Of course, the evidence Saul is talking about is studies published in things like the Journal of Orthomolecular Medicine. Orthomolecular medicine is of course one of the more deranged branches of dangerous pseudoscience out there. In fact, Saul has managed to become one of the more, uh, recognized figures in orthomolecular medicine – he is editor of the “peer-reviewed” Orthomolecular Medicine News Service (he keeps using that expression; I do not think it means what he thinks it means) and was “inducted into the Orthomolecular Medicine Hall of Fame in 2013” – and according to the grand old man of orthomolecular medicine, Abram Hoffer: “Andrew Saul’s website is great. And it’s accurate. I read it all and it’s very accurate.” Hoffer, who died in 2009, was also Saul’s co-author on the book The Vitamin Cure for Alcoholism, one in a series of books that also include The Vitamin Cure for Depression (with one Bo Jonsson), The Vitamin Cure for Children’s Health Problemsand The Vitamin Cure for Infant and Toddler Health Problems (both with Ralph Campbell).

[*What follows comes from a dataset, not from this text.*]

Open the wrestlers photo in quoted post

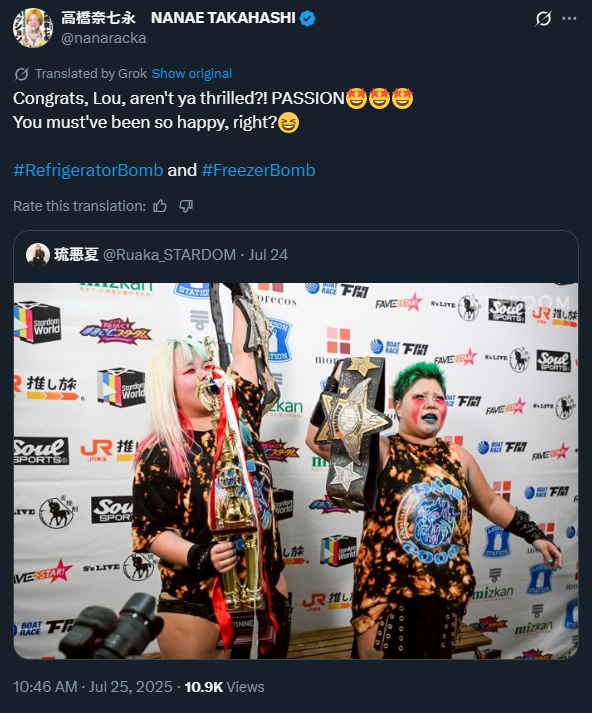(296, 471)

Saul’s website, which is certainly not accurate by any stretch of the imagination (you should, for instance, emphatically not trust Saul’s advice on niacin), is mostly a series of links to various articles from a wide variety of quacks and crackpots claiming things that fit Saul’s narrative.
Saul has also branched out a bit and written Vegetable Juicing for Everyone (with Helen Saul Case) and I have cancer, What should I do: Your orthomolecular guide for cancer management (with Michael González & Jorge Miranda-Massari). What you should is to listen to your doctor and stay as far away as possible from Saul’s book.
Diagnosis: Certainly a crackpot and pseudoscientist, but his own promotion of his fake degree makes it hard to maintain the position that he is merely a true believer. Dangerous.